Malus au poids : À peine annulé, déjà rétablit !

Assemblée Nationale

Alors que le Sénat a adopté la semaine dernière un amendement visant à supprimer le malus au poids devant être mis en place en 2022, ce dernier vient déjà d’être rétablit par l’Assemblée Nationale. Cette mesure fera donc bien partir du Projet de Loi de Finances 2021.

Les députés de la majorité n’ont pas l’automobile en odeur de sainteté. Quelques jours après la suppression par le Sénat de l’amendement au Projet de Loi de Finances concernant le malus au poids, celui-ci se voit rétablit et entrera donc bel en bien en vigueur le 1er janvier 2022. Une mesure qui avait pourtant été jugée  »en complète contradiction avec le plan de soutien à la filière automobile annoncé par le président de la République le 26 mai dernier » par le rapporteur général du budget Jean-François Husson (LR) qui souhaitait la voir supprimée.

Des exemptions possibles

Le rapporteur général de la Commission des Finances, qui a remis en avant cette taxe, justifie son choix par le fait que « cette taxation sur le poids des véhicules est une mesure mise en avant par la Convention citoyenne sur le climat ». Une mesure ré-adoptée en urgence, ce qui peut être expliqué par la rencontre du Président de la République Emmanuel Macron avec ladite Convention citoyenne sur le climat ce 14 décembre 2020.

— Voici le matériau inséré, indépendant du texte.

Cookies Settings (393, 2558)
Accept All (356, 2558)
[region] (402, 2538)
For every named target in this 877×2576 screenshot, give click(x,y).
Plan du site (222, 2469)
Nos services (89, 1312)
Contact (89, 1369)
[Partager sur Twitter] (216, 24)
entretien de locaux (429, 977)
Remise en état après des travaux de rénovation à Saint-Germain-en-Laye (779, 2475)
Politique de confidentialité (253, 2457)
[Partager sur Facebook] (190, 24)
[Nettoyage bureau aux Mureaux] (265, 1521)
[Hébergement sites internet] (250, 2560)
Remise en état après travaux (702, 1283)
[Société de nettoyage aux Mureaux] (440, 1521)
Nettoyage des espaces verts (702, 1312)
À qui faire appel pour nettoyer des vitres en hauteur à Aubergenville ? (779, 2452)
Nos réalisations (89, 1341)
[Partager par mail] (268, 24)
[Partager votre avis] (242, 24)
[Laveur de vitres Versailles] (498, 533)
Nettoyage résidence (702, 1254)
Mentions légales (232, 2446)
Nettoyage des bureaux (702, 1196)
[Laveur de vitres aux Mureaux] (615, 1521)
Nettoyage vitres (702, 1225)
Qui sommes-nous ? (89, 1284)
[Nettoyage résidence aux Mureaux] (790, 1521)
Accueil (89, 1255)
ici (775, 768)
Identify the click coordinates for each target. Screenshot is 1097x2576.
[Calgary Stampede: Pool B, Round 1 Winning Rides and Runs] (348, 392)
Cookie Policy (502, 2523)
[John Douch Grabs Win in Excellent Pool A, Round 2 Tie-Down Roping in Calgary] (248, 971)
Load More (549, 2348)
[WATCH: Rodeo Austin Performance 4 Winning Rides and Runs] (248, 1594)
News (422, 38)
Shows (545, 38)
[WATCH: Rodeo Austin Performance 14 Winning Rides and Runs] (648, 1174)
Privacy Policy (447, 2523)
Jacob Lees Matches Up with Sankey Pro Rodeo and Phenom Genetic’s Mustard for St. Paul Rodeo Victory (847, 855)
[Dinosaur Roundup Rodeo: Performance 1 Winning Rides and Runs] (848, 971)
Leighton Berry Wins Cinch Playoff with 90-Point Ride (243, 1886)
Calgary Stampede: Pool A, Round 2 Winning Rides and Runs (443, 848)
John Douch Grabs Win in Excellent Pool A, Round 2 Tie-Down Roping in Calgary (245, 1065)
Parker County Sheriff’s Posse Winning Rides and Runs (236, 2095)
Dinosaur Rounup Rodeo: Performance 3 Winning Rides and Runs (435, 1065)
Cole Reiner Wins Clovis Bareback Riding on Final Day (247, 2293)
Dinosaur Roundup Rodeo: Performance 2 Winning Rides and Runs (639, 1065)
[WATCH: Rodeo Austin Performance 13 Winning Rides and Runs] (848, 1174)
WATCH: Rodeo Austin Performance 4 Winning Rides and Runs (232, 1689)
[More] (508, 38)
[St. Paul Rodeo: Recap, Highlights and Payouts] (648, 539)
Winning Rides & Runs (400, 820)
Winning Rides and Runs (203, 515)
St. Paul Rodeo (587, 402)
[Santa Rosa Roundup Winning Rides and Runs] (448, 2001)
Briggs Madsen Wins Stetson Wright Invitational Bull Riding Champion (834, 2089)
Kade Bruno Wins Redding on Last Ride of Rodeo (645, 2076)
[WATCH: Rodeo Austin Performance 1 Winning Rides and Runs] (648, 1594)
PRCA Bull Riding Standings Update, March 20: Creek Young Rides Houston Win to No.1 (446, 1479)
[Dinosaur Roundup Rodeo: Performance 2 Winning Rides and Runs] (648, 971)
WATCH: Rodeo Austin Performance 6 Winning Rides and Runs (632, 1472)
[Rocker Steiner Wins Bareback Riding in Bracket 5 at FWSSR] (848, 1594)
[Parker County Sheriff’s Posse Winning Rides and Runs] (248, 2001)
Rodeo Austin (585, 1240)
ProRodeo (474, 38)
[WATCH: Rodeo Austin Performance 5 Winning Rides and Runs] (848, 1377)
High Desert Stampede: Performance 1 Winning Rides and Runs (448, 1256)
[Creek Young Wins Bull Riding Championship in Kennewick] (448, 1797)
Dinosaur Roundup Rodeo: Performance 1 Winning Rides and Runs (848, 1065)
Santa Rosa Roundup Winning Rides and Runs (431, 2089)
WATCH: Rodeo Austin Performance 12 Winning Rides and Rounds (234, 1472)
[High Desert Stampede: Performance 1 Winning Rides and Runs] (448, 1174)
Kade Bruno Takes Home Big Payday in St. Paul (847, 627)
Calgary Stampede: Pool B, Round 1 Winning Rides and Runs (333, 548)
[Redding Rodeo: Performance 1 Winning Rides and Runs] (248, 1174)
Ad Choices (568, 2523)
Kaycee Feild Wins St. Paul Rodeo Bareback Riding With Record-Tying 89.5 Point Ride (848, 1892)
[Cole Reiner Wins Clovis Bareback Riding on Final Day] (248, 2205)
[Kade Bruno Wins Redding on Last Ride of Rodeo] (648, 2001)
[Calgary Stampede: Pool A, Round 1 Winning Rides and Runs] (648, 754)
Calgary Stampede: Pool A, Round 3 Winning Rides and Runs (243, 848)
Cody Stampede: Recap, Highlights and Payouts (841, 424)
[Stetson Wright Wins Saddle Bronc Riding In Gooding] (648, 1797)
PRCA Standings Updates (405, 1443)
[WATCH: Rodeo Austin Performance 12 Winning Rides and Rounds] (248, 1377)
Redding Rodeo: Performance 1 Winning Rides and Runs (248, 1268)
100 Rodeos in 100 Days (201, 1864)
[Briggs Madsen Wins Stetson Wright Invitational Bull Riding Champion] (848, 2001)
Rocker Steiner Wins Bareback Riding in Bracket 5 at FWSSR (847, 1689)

2022 verra donc les autos de plus 1 800 kg être taxées de 10 € pour chaque kilo supplémentaire avec tout de même un montant maximal plafonné à 50 000 €. Les voitures hybrides rechargeables et électriques, plus lourdes que leur homologues thermiques, se verront exemptées de malus tandis que les familles nombreuses (3 enfants ou plus) bénéficieront d’un abattement de 200 kg par enfants à charges (pour tout achat d’une véhicule de 5 places ou plus, dans la limite d’un véhicule par foyer). Les véhicules d’occasion importés seront soumis à ce malus avec un montant dégressif en fonction de leur âge.

Un seuil provisoire ?

Alors que la convention citoyenne préconisait une taxation des véhicules à partir de 1 400 kg, la ministre de la Transition écologique, Barbara Pompili a expliqué pourquoi le seuil avait été relevé à 1 800 kg « L’objectif n’est pas de pénaliser un plus grand nombre de véhicules, mais d’envoyer un signal clair et de mettre fin à la frénésie d’achat de véhicules lourds. Les constructeurs seront ainsi incités à réfléchir au poids des véhicules qu’ils proposent à la vente ». Il y a aussi fort à parier que cela ait été fait afin de ne pas pénaliser les constructeurs nationaux, déjà en difficulté avec la crise sévissant actuellement. En effet, quasiment aucun de leurs modèles n’est concernés par cette mesure.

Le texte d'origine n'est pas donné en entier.